I'm trying to figure out the arguments for gather in the tidyr package.
I looked at the documentation, and the syntax looks like:
gather(data, key, value, ..., na.rm = FALSE, convert = FALSE)
There is an example in the help files:
stocks <- data.frame(
time = as.Date('2009-01-01') + 0:9,
X = rnorm(10, 0, 1),
Y = rnorm(10, 0, 2),
Z = rnorm(10, 0, 4)
)
gather(stocks, stock, price, -time)
I'm curious about the last line:
gather(stocks, stock, price, -time)
Here, stocks is clearly the data we want to modify, which is fine.
So I can read that stock and price are arguments to a key value pair -- but how does this function decide how to select columns to create this key value pair? The original dataframe looks like this:
time X Y Z
2009-01-01 1.10177950 -1.1926213 -7.4149618
2009-01-02 0.75578151 -4.3705737 -0.3117843
2009-01-03 -0.23823356 -1.3497319 3.8742654
2009-01-04 0.98744470 -4.2381224 0.7397038
2009-01-05 0.74139013 -2.5303960 -5.5197743
I don't see any indication that we should use any combination of X, Y or Z. When I'm using this function, I feel like I'm just choosing names for what I want the columns in my long formatted dataframe to be, and praying that gather magically works.
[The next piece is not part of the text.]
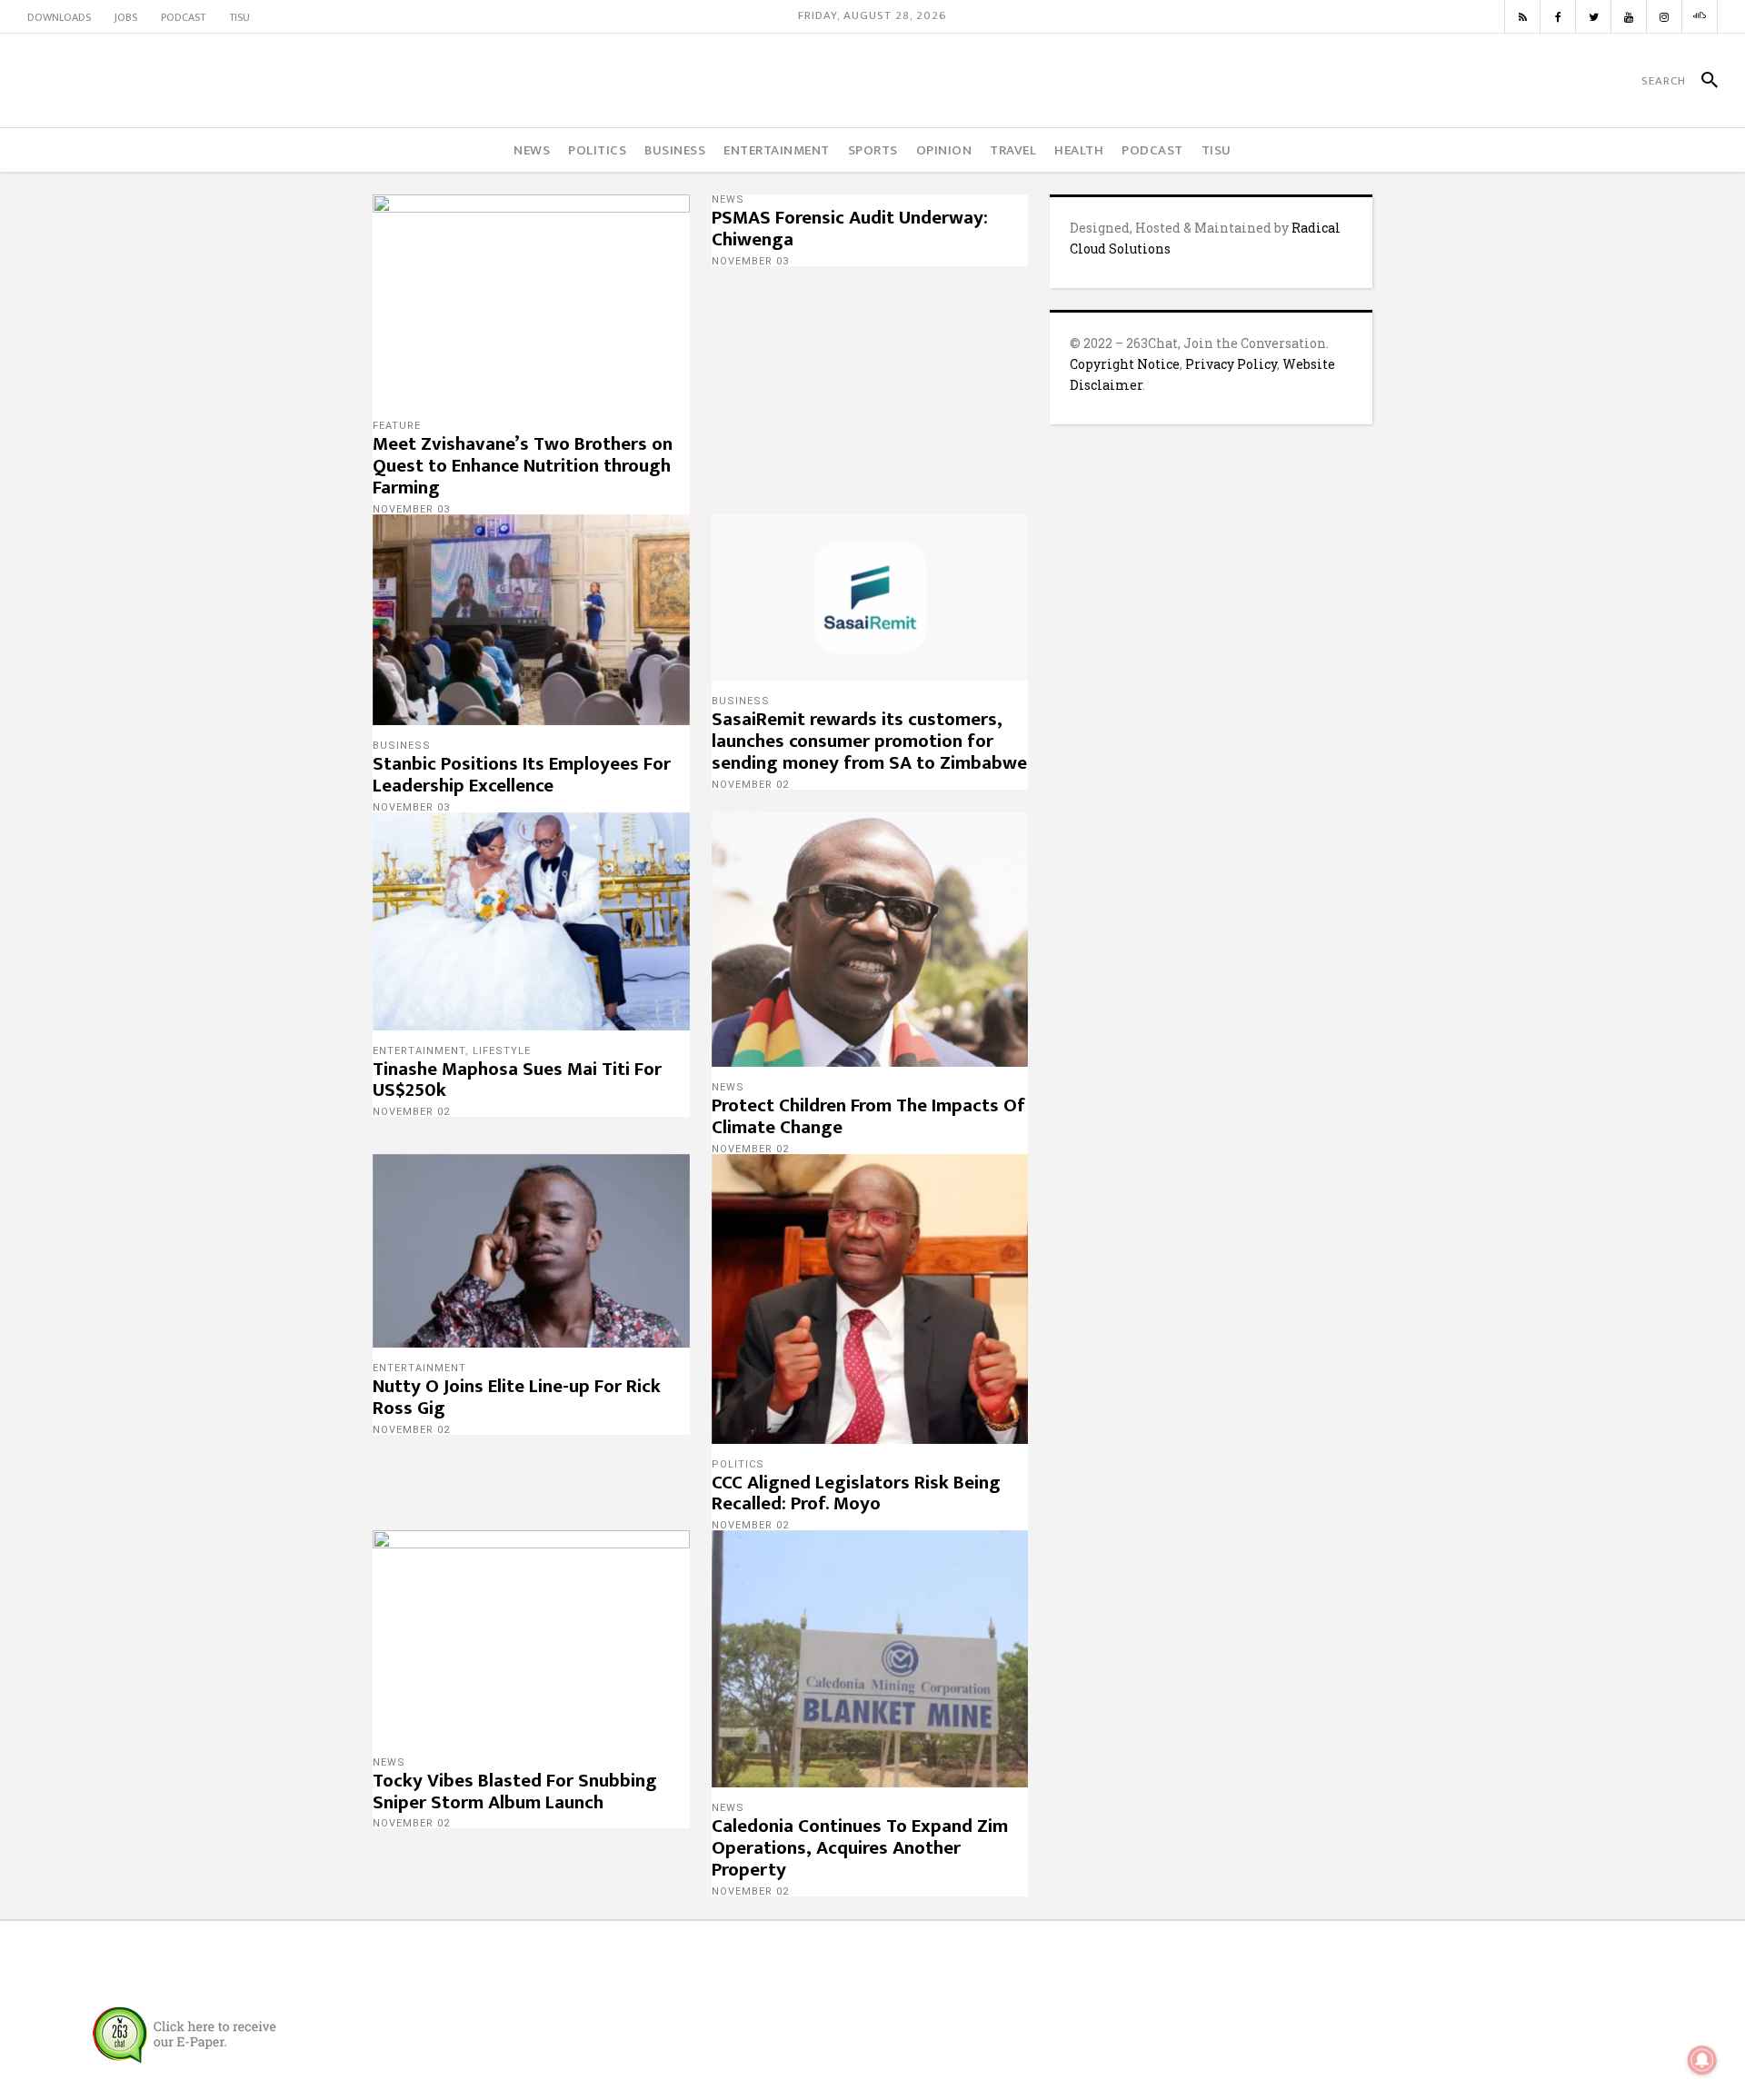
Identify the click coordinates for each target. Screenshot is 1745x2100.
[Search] (1702, 81)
Come to think of it, I feel the same way when I use melt.
Does gather look at the column's type? How does it map from wide to long?
EDIT
Great answer below, great discussion below, and for anyone else wanting more info on the philosophy and use of the tidyr package should definitely read this paper, although the vignette doesn't explain the syntax.